DERBY — School superintendents are used to complaints about education budgets that are out of control and wasting money.
But Supt. of Schools Janet Robinson now finds herself in the unusual situation of getting heat for a plan she says would save the school system money — more than $200,000. Not six months on the job, Robinson is butting heads with city officials for switching the broker of record for the Board of Education's insurance plan covering medical, dental, vision and prescriptions for school employees.
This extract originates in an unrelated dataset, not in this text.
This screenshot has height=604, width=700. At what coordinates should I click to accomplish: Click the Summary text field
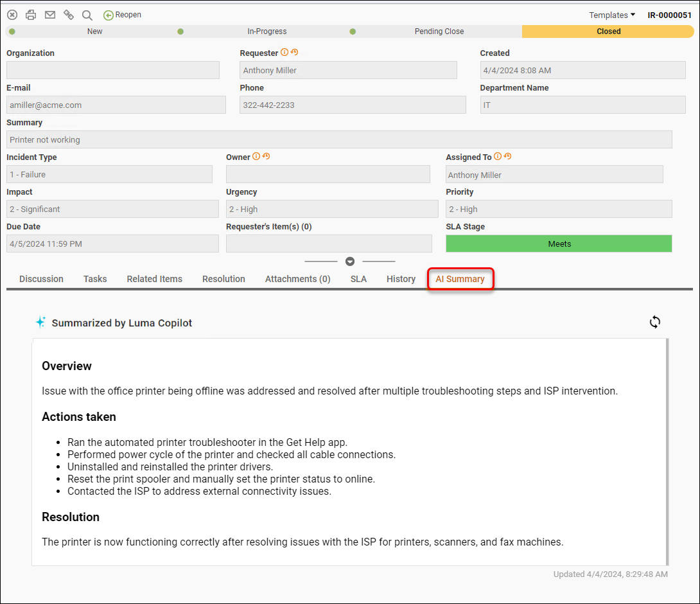pyautogui.click(x=339, y=139)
Robinson said the new broker could provide the district with the same Anthem Blue Cross/Blue Shield plan school employees now use.
But the plan, sold through the Hamden-based broker Corporate Benefit Consultants, is $220,000 less than the price offered by its current broker, Hilb, Rogal & Hobbs, Robinson said.
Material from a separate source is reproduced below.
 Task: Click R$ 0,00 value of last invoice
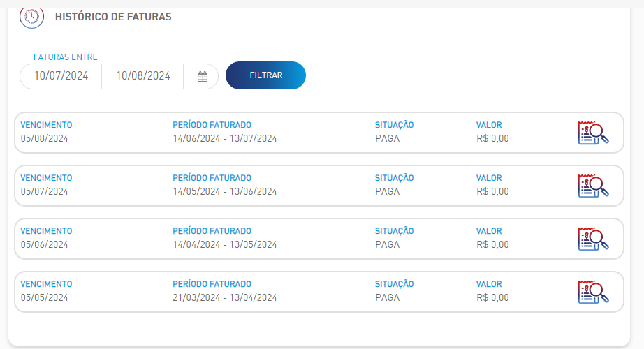[x=492, y=297]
In signing a letter of intent with the new broker, however, Robinson stepped outside a process of working through the city's Insurance Commission, causing concern among city officials. "The superintendent went out unilaterally," Mayor Marc Garofalo said. "The whole point of this was to work together."
Garofalo noted the school board agreed in December to drop its previous broker, sign up with Hilb, Rogal & Hobbs, and work through the Insurance Commission, a joint panel that includes two school board members.
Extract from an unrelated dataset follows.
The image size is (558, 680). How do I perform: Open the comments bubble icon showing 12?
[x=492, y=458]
The medical and dental rates increased 14.5 percent between 2003-04 and 2004-05, according to the minutes of the May Insurance Commission meeting. Robinson, who started in January, said she was unaware of the commission when she achieved her goal of no increase in health insurance costs for the fiscal year beginning July 1. "It had been going up continually," Robinson said.
After discovering the insurance commission's arrangement with Hilb, Rogal & Hobbs, Robinson said she went back to the firm, but received a commitment of a 6.6 percent increase. She decided to stick with Corporate Benefit Consultants.
"My board backs me on this," said Robinson, who shares the authority to sign with an agent of record with the two school board members who serve on the commission. Alderman and commission member Sam Rizzitelli said Tuesday the commission had intended to use Hilb, Rogal & Hobbs as the broker of record for both the Board of Education and the city in the coming fiscal year. The Insurance Commission meets to discuss the issue at 6 p.m. today in the old City Hall on Fifth Street.